As a Category 5 hurricane threatens to bear down on her Florida hometown, professional swimmer Haley goes to check on her father (Dave) at the behest of her long-distance sister (Beth, played by Morfydd Clark). Haley’s relationship with Dave is strained because of his recent divorce with her mother─Haley blames herself for their breakup, because of all the time Dave spent coaching her swimming.

When she finds him, he’s seriously injured and trapped in the basement of their old, unlived-in house. She devises a way to get the out of the flood zone as the storm worsens, and then an alligator strikes─setting off series of increasingly terrifying and potentially catastrophic events not only for her and her father but for those around them.

Rated R for bloody (but not excessive) violence, terror, and tension, this relatively short (hour and twenty-seven-minute) film is perfectly edited (credit: Elliot Greenberg), with great writing, acting, cinematography, set design and direction. Michael Rasmussen and Shawn Rasmussen (among their credits John Carpenter's THE WARD, 2010) keep the inventive and situation-ratcheting terror element constant and theme-true, whilst underlining the story with relatable human concern and warmth. Lucy Eyre’s set design and Ketan Waikar and Dragan Kaplarevic’s art direction is convincing and detailed, as are the mostly CGI alligators and their briefly gory attacks; Maxime Alexandre’s cinematography is appropriately storm-dark, often claustrophobic, and water-hued as the locations for the nature-sourced attacks shift between characters and places. And director Alexandre Aja, whose work is often amazing (in a good way), horror-true and laced with humor, masterfully guides this top-notch terror flick with its various-angle camera shots and tableaux.
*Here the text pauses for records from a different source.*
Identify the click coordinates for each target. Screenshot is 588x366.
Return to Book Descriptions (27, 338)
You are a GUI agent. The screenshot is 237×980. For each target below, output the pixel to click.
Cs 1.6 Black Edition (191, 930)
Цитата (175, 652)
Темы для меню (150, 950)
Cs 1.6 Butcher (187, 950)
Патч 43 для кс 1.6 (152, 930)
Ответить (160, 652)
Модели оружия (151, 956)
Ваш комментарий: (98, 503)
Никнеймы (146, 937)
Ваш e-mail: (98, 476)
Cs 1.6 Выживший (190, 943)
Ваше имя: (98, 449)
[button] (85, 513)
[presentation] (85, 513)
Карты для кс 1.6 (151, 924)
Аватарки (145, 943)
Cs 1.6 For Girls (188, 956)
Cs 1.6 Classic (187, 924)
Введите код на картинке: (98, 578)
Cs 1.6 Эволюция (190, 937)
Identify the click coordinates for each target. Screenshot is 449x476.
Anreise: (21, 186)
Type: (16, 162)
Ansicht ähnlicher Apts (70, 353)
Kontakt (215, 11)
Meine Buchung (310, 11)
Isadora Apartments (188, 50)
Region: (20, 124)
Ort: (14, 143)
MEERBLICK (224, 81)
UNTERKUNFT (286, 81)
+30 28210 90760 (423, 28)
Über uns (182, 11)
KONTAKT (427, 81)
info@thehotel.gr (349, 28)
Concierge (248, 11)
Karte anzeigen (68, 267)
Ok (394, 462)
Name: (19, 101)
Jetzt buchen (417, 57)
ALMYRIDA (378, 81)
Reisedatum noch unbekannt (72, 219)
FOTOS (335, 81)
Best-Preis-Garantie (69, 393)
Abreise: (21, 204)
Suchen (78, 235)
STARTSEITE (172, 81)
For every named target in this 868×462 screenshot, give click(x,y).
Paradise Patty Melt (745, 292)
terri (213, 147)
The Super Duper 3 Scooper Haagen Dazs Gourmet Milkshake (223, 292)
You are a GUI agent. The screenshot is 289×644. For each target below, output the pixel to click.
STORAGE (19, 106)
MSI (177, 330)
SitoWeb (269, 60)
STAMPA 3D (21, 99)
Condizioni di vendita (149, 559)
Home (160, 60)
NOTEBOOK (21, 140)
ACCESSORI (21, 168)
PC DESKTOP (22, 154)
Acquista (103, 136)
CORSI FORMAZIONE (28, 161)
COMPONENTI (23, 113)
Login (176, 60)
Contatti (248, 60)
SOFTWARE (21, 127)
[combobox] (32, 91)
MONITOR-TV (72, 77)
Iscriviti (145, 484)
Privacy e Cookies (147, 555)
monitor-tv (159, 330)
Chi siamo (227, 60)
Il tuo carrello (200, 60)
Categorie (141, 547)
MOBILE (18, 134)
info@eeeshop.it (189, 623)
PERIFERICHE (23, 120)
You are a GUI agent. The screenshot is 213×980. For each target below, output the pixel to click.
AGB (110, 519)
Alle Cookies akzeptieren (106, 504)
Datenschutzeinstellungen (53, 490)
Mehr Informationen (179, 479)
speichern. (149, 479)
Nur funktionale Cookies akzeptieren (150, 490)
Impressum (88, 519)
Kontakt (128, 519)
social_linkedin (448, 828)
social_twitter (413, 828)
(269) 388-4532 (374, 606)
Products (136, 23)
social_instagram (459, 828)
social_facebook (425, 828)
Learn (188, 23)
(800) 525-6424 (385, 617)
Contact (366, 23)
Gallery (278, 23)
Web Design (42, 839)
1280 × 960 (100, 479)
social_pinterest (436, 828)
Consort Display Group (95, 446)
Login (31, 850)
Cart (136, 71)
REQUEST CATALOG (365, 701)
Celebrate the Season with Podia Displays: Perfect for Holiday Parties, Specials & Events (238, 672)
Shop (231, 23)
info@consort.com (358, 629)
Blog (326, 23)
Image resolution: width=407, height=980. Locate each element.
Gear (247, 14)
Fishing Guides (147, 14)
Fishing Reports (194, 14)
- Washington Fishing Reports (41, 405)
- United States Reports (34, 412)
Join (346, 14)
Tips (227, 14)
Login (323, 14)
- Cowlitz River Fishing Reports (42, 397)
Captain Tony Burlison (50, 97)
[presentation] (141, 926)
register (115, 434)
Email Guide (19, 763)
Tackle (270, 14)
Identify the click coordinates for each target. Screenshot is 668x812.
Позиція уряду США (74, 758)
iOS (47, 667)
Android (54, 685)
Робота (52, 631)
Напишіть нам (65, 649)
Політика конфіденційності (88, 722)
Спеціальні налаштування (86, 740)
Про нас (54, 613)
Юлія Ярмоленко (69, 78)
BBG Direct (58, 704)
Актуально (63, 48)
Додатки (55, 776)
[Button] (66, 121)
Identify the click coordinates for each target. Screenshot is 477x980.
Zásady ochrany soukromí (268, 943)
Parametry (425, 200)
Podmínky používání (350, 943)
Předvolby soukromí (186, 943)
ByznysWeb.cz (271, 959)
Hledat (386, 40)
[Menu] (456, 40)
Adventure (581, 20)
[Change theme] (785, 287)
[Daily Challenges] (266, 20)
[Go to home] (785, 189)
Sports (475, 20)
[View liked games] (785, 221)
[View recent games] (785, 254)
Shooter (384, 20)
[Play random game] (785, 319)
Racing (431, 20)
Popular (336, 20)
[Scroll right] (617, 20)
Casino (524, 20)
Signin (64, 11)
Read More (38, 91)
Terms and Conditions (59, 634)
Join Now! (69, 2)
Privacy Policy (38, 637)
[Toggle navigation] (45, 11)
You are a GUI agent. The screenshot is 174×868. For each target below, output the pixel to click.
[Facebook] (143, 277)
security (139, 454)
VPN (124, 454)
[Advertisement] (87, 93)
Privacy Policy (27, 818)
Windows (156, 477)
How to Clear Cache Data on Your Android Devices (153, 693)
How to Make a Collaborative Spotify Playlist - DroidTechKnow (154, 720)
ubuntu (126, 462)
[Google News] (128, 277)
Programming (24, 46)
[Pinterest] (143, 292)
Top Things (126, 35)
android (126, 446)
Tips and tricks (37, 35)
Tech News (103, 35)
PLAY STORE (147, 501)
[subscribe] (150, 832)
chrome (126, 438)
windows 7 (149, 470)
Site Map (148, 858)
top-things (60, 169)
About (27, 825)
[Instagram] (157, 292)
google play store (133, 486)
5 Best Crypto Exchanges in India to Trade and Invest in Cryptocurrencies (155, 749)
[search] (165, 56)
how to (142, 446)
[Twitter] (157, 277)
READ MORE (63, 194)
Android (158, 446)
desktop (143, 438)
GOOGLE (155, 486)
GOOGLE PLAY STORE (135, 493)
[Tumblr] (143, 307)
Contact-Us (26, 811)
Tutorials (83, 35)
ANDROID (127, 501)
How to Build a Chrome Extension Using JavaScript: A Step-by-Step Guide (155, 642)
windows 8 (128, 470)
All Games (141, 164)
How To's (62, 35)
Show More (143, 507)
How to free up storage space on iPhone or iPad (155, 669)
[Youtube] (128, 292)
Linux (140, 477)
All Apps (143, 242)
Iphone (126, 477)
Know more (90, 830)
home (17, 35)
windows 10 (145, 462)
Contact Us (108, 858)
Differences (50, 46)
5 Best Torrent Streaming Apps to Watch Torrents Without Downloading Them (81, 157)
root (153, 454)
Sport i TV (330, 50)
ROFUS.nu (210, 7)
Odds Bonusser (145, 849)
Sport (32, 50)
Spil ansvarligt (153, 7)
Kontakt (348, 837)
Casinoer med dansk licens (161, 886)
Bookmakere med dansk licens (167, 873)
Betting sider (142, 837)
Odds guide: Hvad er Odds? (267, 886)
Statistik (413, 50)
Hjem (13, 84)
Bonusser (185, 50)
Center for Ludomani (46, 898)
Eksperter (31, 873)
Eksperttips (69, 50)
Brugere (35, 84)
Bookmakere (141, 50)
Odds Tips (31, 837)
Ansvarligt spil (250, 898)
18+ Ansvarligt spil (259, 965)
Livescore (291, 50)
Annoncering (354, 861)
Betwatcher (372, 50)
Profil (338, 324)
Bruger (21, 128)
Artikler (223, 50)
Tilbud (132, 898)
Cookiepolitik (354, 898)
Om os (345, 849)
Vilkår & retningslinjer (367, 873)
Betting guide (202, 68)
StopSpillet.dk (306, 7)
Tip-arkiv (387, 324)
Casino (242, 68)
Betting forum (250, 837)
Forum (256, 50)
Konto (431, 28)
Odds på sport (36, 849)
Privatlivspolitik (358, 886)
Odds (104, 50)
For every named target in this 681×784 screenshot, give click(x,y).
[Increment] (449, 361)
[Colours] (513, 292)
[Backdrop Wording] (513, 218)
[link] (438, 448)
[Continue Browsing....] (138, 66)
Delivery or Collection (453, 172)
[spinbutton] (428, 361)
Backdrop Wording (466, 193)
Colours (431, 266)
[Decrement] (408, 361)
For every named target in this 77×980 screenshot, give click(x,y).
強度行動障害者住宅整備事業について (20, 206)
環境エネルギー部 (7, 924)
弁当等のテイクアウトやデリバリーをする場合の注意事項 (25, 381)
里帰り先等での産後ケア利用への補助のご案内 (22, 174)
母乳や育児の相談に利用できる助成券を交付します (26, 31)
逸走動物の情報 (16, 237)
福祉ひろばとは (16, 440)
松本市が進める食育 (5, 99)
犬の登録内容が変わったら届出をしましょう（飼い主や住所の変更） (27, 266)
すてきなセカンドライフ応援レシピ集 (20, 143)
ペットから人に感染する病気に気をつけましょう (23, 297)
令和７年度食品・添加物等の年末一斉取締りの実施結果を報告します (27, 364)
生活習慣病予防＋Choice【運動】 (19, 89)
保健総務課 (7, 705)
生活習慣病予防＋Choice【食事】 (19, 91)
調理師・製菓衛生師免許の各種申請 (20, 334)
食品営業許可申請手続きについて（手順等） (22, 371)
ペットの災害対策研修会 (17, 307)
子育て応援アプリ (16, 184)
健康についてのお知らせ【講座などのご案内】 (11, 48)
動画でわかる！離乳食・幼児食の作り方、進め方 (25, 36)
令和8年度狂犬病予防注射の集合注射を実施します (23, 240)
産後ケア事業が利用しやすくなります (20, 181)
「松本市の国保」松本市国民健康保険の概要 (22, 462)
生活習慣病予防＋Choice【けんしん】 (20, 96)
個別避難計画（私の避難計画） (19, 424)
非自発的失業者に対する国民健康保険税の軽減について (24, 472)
Not only that, CRAWL’s two leads are excellent in their roles. Kaya Scodelario (RESIDENT EVIL: WELCOME TO RACCOON CITY, 2021) is great as Haley, whose parental-divorce transition is as tumultuous as the waters that threaten to drown her and her father. Barry Pepper, a consistently excellent character actor, nails it as Dave, Haley and Beth’s sad, loving but coach-hard father. Ross Anderson, in his brief role as Wayne (a roadworker who crushes on Beth), is immediately likeable with his boyish charm. Trigger, Dave’s wiry-haired, scrappy mutt, is a charmer, too.

CRAWL is not only one of the best horror films of 2019, it’s also one of the best overall films of that year. If you’re a fan of films like ALLIGATOR (1980, starring Robert Forster), PIRANHA 3D (another Aja-helmed movie) and works of that ilk, check out CRAWL.